Data items:

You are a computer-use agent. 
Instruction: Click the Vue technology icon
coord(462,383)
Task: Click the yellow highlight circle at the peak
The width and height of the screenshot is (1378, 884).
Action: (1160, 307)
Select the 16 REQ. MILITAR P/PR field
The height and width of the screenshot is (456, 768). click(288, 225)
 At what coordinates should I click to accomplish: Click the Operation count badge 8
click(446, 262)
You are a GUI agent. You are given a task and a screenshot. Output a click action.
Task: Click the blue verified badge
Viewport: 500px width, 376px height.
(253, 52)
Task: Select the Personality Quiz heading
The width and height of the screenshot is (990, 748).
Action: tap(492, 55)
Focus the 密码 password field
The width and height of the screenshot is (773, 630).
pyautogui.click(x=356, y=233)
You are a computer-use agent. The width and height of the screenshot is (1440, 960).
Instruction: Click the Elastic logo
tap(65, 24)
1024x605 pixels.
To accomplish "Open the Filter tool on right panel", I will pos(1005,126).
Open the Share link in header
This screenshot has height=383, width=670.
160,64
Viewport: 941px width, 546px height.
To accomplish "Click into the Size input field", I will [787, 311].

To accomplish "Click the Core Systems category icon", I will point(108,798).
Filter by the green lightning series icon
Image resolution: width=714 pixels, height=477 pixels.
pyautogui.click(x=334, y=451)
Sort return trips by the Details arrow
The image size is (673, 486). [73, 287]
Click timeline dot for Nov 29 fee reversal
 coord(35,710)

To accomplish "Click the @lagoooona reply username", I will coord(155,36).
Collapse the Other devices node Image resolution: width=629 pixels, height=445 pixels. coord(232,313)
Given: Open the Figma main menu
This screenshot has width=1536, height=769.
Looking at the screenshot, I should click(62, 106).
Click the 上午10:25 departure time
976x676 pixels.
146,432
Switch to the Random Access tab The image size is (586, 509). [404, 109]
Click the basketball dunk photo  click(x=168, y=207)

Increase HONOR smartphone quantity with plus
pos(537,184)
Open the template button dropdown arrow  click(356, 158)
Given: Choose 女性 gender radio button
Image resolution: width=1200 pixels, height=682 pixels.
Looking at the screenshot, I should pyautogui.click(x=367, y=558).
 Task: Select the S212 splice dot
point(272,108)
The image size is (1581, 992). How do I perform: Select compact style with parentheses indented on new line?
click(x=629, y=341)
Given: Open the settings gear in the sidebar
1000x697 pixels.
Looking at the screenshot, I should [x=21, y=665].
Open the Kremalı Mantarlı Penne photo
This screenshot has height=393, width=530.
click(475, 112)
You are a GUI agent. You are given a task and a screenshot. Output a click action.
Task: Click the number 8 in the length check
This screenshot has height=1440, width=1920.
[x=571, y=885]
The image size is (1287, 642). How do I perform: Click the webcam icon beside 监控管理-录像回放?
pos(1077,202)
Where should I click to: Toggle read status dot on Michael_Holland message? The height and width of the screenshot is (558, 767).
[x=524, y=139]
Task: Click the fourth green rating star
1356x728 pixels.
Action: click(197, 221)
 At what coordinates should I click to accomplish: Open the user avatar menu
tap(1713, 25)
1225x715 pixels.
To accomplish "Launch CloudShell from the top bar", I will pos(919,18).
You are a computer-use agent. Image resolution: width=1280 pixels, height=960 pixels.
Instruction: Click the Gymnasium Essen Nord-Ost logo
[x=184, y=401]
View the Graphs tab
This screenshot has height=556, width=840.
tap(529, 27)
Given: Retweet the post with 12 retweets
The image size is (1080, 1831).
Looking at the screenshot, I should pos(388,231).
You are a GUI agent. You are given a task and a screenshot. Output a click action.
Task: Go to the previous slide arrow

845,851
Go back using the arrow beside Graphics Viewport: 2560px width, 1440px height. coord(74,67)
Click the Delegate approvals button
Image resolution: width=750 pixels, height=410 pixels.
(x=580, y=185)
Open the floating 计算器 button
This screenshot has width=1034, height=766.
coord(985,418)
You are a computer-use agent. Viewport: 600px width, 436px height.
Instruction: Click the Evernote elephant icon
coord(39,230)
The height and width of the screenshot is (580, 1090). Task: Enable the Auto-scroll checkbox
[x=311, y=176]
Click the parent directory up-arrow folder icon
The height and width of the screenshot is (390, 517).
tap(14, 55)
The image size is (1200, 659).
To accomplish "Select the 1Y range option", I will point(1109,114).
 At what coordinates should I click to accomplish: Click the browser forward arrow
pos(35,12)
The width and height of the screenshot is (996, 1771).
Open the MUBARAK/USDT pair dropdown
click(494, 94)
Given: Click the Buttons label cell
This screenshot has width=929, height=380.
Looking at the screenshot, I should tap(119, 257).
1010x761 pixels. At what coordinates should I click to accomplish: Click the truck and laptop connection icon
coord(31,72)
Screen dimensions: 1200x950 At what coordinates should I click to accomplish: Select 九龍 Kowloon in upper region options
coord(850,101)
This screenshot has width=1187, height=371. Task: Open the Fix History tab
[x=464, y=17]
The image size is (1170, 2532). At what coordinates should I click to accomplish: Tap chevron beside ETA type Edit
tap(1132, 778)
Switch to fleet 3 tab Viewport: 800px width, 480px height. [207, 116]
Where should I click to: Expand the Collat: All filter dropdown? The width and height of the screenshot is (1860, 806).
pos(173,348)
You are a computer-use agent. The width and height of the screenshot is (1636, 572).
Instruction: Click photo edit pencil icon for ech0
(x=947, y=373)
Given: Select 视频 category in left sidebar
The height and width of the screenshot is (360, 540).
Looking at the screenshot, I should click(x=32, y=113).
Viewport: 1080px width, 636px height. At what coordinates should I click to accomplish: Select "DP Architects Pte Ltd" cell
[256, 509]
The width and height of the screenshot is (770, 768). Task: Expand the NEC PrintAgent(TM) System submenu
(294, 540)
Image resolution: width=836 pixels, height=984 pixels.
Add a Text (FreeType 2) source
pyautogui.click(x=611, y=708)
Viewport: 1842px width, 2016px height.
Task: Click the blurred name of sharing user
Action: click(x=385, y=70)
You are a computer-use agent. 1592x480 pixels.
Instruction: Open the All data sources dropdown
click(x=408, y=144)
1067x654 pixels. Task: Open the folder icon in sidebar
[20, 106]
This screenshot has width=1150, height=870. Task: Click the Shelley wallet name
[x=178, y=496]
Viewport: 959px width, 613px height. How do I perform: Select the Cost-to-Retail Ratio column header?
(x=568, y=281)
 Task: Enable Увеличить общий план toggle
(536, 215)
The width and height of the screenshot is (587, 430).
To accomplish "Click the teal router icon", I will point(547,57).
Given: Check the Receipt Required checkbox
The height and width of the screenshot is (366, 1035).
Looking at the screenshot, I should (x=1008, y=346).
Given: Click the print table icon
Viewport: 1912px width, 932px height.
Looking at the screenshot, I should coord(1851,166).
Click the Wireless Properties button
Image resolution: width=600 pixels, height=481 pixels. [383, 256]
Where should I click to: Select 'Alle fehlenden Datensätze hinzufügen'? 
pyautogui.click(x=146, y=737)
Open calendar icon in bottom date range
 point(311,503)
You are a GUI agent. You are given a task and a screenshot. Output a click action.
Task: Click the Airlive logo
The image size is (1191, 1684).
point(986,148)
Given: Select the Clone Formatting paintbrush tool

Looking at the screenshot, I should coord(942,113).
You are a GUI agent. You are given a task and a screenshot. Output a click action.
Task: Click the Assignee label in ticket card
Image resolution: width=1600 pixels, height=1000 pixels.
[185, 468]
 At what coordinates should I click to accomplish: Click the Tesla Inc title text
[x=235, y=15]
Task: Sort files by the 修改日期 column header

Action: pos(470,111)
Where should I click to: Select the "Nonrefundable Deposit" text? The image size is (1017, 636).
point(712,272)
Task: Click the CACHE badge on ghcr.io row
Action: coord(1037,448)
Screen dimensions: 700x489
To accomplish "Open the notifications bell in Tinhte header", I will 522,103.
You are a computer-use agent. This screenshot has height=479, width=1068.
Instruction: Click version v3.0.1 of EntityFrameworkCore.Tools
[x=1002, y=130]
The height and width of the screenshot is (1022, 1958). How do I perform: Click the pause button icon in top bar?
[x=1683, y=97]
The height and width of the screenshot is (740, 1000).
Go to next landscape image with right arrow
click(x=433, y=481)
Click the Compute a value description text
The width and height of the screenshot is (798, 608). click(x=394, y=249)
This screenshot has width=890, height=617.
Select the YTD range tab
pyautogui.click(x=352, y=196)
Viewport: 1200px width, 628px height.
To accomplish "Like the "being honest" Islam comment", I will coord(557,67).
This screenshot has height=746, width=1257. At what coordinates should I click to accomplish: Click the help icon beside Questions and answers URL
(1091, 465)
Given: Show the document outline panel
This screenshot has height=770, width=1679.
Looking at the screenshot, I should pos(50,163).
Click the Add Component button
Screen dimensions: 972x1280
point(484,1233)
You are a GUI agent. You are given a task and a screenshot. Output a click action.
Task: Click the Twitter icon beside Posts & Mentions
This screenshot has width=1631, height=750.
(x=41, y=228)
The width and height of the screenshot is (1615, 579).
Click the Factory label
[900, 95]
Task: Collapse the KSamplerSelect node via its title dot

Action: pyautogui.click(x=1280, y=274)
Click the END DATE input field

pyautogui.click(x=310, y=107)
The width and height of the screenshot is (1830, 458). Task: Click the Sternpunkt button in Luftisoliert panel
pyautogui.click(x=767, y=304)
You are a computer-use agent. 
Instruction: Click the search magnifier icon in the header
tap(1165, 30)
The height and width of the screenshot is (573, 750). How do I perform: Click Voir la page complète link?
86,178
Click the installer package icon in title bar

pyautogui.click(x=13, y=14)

* Exercise directions
Search the data above for the string "Switch" and copy each line that has it.

* Finished task
Switch to the Random Access tab The image size is (586, 509). [404, 109]
Switch to fleet 3 tab Viewport: 800px width, 480px height. [207, 116]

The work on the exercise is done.